IronOxidizer / lemmy-lite

A static, JSless, touch-friendly Lemmy frontend built for legacy web clients and maximum performance
https://lemmylite.crabdance.com
GNU Affero General Public License v3.0
79 stars 5 forks source link

Could other web servers be supported? #3

Closed EchedelleLR closed 3 years ago

EchedelleLR commented 4 years ago

I would suggest Apache HTTP Server at first.

IronOxidizer commented 4 years ago

I'd be willing to make it compatible with Apache, but this is pretty low on my priority list. If someone wants to create an Apache config, I'd accept the PR.

gatewaynode commented 4 years ago

My 2 cents. A Rust native web server would be preferred as the only requirement. When you need reverse proxies you really should be getting a fully managed CDN, no need to risk running your own proxy when CloudFlare or CloudFront are so easy and cheap. I'm fine with NginX for now.

EchedelleLR commented 4 years ago

@gatewaynode

What's about https://libreho.st projects run by being self-hosted and taking advantage from their own network or VPS/Dedicated server protections (which not include CDN) or even without it for privacy, non-free services, etc?

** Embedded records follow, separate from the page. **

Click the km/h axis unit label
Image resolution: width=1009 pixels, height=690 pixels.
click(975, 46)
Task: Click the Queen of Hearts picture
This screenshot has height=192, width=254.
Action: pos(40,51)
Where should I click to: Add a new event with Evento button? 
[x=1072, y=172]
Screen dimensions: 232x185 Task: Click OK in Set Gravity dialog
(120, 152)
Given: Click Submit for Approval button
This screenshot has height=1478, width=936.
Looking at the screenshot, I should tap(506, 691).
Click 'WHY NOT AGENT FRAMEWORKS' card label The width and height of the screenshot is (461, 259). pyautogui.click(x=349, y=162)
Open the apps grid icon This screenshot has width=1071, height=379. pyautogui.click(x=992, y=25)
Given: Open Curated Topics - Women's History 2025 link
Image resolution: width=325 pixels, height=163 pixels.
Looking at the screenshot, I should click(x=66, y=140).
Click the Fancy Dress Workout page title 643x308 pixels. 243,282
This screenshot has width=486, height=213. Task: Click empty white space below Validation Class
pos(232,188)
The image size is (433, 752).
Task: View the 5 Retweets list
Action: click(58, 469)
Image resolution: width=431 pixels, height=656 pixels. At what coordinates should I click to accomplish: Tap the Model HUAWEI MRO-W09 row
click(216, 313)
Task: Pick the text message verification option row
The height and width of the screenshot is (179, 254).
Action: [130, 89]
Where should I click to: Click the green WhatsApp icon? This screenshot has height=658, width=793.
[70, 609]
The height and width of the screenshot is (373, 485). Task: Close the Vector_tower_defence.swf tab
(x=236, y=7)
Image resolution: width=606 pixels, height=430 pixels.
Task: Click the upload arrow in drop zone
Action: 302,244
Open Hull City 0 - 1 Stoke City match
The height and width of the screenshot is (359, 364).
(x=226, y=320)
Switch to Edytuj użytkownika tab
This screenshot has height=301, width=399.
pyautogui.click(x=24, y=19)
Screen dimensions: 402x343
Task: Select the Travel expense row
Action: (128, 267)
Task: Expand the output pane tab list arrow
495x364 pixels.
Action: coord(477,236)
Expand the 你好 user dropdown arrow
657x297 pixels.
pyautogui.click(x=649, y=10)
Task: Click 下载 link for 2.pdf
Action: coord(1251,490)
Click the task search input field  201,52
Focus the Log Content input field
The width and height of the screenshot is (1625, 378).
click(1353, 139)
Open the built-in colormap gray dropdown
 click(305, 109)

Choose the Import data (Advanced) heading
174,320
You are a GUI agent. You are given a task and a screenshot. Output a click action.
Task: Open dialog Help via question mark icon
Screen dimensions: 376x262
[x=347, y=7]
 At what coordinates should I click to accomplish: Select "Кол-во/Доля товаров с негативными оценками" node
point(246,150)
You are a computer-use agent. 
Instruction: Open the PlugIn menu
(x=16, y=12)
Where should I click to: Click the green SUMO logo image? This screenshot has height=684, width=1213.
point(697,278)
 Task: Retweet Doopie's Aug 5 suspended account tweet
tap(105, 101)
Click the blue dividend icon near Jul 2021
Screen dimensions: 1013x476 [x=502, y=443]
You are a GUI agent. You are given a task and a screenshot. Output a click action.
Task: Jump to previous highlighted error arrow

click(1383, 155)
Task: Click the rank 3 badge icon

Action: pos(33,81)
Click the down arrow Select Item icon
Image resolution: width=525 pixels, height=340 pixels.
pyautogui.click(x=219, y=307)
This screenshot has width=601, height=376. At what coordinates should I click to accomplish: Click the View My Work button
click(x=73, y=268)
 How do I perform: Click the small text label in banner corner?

EchedelleLR commented 4 years ago

I would like to start a pull request but I don't understand NGINX config so well to make a translation. Also I need to know the equivalent things in Apache HTTP Server when I understand it.

For example:

server {
    listen 80;
    server_name lemmylite.crabdance.com;

    rewrite ^/(.*)/$ /$1 permanent;
    include mime.types;
    root /etc/nginx/lemmy-lite;
    access_log off;

    # Gzip html on the fly
    # Everything else should be pre-gzipped to reduce runtime load
    gzip on;
    gzip_vary on;
    gzip_static on;
    gzip_comp_level 9; # Use 7 or 5 if cpu limited

This part can be partially understood. Gzip compression is implemented through mod_deflate which is loaded separately commonly (Debian style) and not in the same file config but also I read gzip_vary and gzip_static which I don't know for what they are. I could replace partially that part by a suggestion to enable the deflate module in such case or look for the way to load it correctly inside a site config.

    location = / {
        if ( $is_args != "" ) {
           proxy_pass http://0.0.0.0:1131;
        }
    }

I don't know how to make a similar function in Apache HTTP Server exactly. No idea if it is equivalent to something else there or I must investigate for a way to define one.

Here the most complex part:

    location / {
        expires max;
        try_files $uri @lemmylite;
    }

    location @lemmylite {
        expires off;
        proxy_pass http://0.0.0.0:1131;
    }

First, what is the difference between "location = /" and "location /"?. The second part implies what does the "try_files" sentence which seems to get the url and call the other location in the config which I understand pretty well in this case. That is not taking in account how to manage requests expiration.

IronOxidizer commented 4 years ago

gzip_vary on; If the user has a non-gzipped version that is locally cached, it won't request for the gzipped version.

gzip_static on; Allows nginx to looked for static files that have the .gz suffix, essentially allowing for gzipped static files.

what is the difference between "location = /" and "location /"?

location = / is for when the user is specifically on the root, location / is for literally every path (except for root since it's already being handled above).

try_files Tells nginx to try to serve static files that match the URL request relative to the root which was set with root /etc/nginx/lemmy-lite.

expires Tells the client how long to keep the static content cached for. We disable it for the HTML since it's constantly changing but everything else should rarely change (when the project becomes stable).

IronOxidizer commented 4 years ago

@gatewaynode

A Rust native web server would be preferred as the only requirement.

I agree, I love the idea of only having a single binary to worry about, but leveraging NginX provides so many benefits:

  1. Built in gziping
  2. Impossibly fast static file serving (can be mitigated and improved by using a CDN but isn't free or FOSS)
  3. Easy integration with Lemmy and Docker
  4. Simple HTTPS setup with certbot

Until I have a better alternatives for the aforementioned benefits, I think NginX is the way to go.

IronOxidizer commented 3 years ago

This is no longer relevant as we no longer use NGINX and serve files using actix-web-static-files

EchedelleLR commented 3 years ago

Thank you for closing. I also almost forgot about this because I got busy with current studies.

I am glad to see that in the end it came with a neutral solution.